Generated with: cargo tree -d 2>&1 | grep -E "^[a-z]" | sort | uniq

async-global-executor-trait v2.2.0 / v3.1.0
base64 v0.21.7 / v0.22.1
bitflags v2.10.0 (multiple uses, same version)
byteorder v1.5.0 (multiple uses, same version)
chrono v0.4.43 (multiple uses, same version)
colored v2.2.0 / v3.1.1
crypto-common v0.1.7 (multiple uses, same version)
either v1.15.0 (multiple uses, same version)
executor-trait v2.1.2 / v3.1.0
foldhash v0.1.5 / v0.2.0
futures-channel v0.3.31 (multiple uses, same version)
futures-sink v0.3.31 (multiple uses, same version)
generic-array v0.14.7 (multiple uses, same version)
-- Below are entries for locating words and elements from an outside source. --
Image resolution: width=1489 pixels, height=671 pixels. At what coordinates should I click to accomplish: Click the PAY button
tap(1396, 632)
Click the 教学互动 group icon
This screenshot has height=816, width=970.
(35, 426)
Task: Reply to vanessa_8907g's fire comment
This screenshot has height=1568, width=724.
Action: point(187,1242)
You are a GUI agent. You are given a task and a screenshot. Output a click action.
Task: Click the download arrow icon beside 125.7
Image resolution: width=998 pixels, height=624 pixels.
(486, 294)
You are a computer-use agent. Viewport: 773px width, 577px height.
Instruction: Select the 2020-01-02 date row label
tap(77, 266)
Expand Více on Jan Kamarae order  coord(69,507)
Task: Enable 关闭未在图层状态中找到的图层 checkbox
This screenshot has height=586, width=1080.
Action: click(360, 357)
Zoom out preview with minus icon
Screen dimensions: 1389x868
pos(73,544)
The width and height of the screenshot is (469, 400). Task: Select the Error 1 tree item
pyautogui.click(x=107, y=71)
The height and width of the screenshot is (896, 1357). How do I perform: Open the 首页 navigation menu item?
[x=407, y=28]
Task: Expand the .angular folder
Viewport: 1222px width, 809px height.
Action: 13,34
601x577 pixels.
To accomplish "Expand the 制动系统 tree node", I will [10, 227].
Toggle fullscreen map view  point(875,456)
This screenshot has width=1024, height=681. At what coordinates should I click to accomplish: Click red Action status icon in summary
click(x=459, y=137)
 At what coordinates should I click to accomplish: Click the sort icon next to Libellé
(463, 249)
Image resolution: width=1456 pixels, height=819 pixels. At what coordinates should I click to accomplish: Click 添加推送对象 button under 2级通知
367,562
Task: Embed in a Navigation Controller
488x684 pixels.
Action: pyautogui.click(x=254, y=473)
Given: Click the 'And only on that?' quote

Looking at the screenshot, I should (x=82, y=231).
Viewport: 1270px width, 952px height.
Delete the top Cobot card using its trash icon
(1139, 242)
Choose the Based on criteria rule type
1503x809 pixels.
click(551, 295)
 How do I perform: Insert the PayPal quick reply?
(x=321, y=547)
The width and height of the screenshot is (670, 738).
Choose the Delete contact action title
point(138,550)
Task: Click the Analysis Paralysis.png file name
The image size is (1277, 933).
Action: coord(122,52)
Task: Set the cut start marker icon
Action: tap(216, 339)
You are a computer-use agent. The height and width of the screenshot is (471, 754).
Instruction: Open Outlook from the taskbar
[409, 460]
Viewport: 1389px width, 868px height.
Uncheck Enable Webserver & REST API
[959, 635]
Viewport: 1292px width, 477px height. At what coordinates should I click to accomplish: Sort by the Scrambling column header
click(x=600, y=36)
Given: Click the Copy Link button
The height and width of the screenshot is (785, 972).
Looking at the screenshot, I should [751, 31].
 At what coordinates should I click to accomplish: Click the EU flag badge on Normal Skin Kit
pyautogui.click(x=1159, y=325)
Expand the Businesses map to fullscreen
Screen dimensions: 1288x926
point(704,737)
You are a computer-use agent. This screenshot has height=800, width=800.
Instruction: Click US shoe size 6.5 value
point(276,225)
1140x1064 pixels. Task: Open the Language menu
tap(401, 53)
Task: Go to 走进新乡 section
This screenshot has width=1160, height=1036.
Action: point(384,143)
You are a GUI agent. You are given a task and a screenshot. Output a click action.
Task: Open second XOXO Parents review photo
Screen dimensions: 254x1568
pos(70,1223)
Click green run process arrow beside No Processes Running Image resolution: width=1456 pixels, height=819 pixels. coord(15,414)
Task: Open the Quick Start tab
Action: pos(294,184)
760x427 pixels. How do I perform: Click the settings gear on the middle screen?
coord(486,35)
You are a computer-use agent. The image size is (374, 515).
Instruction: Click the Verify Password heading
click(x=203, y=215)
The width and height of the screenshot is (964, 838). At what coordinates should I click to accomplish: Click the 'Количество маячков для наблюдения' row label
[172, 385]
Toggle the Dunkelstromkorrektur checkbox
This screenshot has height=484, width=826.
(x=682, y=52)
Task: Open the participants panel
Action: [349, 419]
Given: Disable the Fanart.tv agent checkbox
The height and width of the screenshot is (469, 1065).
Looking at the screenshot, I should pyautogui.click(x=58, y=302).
getrandom v0.2.17 / v0.3.4
h2 v0.3.27 / v0.4.13
hashbrown v0.14.5 / v0.15.5 / v0.16.1
heck v0.4.1 / v0.5.0
http-body v0.4.6 / v1.0.1
http v0.2.12 / v1.4.0
hyper-rustls v0.24.2 / v0.27.7
hyper v0.14.32 / v1.8.1
idna v0.4.0 / v1.1.0
indexmap v2.13.0 (multiple uses, same version)
lazy_static v1.5.0 (multiple uses, same version)
log v0.4.29 (multiple uses, same version)
md-5 v0.10.6 (multiple uses, same version)
nom v7.1.3 / v8.0.0
num-traits v0.2.19 (multiple uses, same version)
openssl-probe v0.1.6 / v0.2.1
rand_chacha v0.3.1 / v0.9.0
rand_core v0.6.4 / v0.9.5
rand v0.8.5 / v0.9.2
reactor-trait v2.8.0 / v3.1.1
reqwest v0.12.28 / v0.13.1
rustls-native-certs v0.6.3 / v0.8.3
rustls-pemfile v1.0.4 / v2.2.0
rustls v0.21.12 / v0.23.36
rustls-webpki v0.101.7 / v0.103.9
serde_core v1.0.228 (multiple uses, same version)
sha2 v0.10.9 (multiple uses, same version)
smallvec v1.15.1 (multiple uses, same version)
socket2 v0.5.10 / v0.6.2
sqlx-postgres v0.8.6 (multiple uses, same version)
subtle v2.6.1 (multiple uses, same version)
syn v1.0.109 / v2.0.114
thiserror-impl v1.0.69 / v2.0.18
thiserror v1.0.69 / v2.0.18
tokio-rustls v0.24.1 / v0.26.4
tokio v1.49.0 (multiple uses, same version)
uuid v1.20.0 (multiple uses, same version)
validator_derive v0.16.0 / v0.20.0
validator v0.16.1 / v0.20.0
webpki-roots v0.26.11 / v1.0.5
winnow v0.6.26 / v0.7.14

Note: Some "duplicates" listed are actually the same version used multiple times (which is fine). Focus on actual version conflicts.